* TRECHO PARA LEITURA *
* * * * * * * * *

Esse documento encontra-se traduzido nas obras de Berti (1889:461-467), Spampanato (1921:798-805; 1933:198-206).

 

 

 

 

 

 

 

Carta a Corrado Rittershausen

 

Tenho certeza de que aquelas cartas que havia escrito em resposta às tuas recentes críticas epistolares lhe tenham sido entregues e, assim, espero ter-me grandemente desculpado contigo pelo fato de ter tornado minha resposta de domínio público. Na realidade, ao escrever-te agora, fui motivado ainda hoje, dia no qual Giordano Bruno, devido a sua heresia, tornou-se objeto de trágica observação e investigado ele próprio, e outros, foi publicamente queimado no Campo dei Fiori, diante ao teatro de Pompeo.

* * * * * * * * *

* Dados de alvos de clique *

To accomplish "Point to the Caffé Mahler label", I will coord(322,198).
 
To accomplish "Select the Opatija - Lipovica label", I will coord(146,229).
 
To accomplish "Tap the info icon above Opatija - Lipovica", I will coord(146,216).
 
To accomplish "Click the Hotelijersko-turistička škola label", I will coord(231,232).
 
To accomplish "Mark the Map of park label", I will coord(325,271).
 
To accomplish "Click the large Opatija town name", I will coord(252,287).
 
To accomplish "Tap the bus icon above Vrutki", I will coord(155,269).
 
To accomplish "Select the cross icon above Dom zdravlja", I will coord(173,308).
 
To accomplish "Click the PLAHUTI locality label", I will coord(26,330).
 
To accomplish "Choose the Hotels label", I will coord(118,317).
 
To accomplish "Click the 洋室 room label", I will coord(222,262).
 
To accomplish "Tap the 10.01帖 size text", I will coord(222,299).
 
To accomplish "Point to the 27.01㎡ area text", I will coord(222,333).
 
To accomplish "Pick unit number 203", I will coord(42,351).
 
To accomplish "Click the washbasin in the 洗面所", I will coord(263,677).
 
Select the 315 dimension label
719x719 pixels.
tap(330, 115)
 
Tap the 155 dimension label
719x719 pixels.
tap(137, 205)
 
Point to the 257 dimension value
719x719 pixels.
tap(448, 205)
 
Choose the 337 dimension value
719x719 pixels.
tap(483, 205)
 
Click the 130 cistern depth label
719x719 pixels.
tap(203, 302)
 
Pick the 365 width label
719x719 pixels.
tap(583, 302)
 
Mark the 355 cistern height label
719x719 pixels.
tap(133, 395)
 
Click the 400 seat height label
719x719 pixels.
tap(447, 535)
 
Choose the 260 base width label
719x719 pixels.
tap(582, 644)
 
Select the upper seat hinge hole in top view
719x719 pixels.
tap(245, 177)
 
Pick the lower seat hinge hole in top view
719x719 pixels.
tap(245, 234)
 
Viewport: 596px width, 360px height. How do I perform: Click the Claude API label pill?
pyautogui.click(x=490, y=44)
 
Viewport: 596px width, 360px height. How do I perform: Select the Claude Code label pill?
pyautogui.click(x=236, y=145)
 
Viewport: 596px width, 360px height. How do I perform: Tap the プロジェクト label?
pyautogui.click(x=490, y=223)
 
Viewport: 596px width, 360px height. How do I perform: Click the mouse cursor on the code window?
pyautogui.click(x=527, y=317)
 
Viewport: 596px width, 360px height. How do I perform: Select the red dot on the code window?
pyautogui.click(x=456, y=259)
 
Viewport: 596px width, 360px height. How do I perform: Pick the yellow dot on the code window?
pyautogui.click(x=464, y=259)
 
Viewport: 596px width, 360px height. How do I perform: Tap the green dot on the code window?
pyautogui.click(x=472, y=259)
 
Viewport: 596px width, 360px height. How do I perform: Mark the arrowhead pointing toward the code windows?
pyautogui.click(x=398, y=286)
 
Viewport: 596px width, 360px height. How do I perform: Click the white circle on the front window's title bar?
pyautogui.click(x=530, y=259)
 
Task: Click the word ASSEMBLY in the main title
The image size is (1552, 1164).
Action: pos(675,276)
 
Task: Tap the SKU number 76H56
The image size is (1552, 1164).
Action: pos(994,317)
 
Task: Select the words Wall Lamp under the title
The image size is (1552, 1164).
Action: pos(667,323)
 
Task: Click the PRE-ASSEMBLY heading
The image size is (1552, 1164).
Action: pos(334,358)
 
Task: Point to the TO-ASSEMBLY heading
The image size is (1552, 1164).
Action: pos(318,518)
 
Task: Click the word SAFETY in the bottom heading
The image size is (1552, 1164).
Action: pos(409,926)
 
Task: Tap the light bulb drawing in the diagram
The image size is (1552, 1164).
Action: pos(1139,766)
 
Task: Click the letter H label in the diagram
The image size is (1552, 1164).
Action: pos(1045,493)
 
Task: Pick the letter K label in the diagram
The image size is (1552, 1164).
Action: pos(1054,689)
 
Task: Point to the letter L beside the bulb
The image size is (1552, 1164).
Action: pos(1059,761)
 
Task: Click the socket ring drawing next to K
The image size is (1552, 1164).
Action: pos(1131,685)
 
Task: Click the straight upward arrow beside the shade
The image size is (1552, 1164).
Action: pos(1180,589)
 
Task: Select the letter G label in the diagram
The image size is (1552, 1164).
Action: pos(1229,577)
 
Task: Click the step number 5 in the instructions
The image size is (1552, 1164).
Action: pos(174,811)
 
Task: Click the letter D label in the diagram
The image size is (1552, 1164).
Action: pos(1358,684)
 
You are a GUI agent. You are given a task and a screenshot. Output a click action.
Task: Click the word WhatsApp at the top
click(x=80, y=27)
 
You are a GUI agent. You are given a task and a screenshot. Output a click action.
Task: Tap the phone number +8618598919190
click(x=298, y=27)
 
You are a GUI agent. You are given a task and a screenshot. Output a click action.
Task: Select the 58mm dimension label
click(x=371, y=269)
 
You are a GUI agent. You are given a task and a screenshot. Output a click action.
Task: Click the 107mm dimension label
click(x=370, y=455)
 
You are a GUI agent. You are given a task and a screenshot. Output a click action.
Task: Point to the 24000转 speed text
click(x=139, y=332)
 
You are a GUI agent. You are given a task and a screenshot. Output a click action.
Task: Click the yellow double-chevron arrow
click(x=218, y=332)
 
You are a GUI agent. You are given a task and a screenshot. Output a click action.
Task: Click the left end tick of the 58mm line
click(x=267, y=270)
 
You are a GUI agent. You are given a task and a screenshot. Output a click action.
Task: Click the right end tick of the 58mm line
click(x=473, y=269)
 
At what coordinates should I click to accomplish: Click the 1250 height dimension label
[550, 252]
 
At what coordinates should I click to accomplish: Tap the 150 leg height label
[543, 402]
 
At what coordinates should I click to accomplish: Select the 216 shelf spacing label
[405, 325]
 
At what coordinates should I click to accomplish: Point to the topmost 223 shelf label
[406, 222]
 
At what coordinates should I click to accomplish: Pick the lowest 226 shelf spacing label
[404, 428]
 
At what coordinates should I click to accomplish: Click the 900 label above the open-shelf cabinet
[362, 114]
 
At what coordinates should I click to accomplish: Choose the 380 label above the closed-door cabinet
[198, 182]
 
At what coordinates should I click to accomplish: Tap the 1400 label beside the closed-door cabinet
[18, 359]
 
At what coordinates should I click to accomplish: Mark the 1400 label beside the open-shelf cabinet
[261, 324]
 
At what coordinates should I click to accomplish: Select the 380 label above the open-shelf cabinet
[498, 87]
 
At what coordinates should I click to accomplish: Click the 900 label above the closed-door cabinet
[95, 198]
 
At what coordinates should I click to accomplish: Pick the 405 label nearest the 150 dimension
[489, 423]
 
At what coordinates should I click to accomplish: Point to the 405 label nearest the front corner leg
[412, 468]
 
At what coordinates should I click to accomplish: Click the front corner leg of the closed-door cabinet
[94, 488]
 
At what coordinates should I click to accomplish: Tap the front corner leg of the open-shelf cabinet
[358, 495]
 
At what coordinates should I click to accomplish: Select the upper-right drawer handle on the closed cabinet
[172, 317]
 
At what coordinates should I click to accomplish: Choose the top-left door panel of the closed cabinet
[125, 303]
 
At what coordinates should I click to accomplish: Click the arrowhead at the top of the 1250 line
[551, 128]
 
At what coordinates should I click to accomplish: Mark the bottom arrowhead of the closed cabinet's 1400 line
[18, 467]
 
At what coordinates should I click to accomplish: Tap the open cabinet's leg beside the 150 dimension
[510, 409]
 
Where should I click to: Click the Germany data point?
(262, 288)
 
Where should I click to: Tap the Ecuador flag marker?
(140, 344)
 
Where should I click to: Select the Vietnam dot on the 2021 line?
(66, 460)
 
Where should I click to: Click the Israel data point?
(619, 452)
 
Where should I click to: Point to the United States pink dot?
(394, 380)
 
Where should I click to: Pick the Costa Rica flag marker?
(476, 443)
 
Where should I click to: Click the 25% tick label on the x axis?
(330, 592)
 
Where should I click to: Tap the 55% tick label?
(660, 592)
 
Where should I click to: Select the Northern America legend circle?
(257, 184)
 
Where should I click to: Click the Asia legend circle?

* * * * * * * * *

* TAREFA BREVE *
Redigite na íntegra o trecho acima sobre a carta a Corrado Rittershausen, sem nenhuma alteração.

* A RESPOSTA *
Esse documento encontra-se traduzido nas obras de Berti (1889:461-467), Spampanato (1921:798-805; 1933:198-206).

 

 

 

 

 

 

 

Carta a Corrado Rittershausen

 

Tenho certeza de que aquelas cartas que havia escrito em resposta às tuas recentes críticas epistolares lhe tenham sido entregues e, assim, espero ter-me grandemente desculpado contigo pelo fato de ter tornado minha resposta de domínio público. Na realidade, ao escrever-te agora, fui motivado ainda hoje, dia no qual Giordano Bruno, devido a sua heresia, tornou-se objeto de trágica observação e investigado ele próprio, e outros, foi publicamente queimado no Campo dei Fiori, diante ao teatro de Pompeo.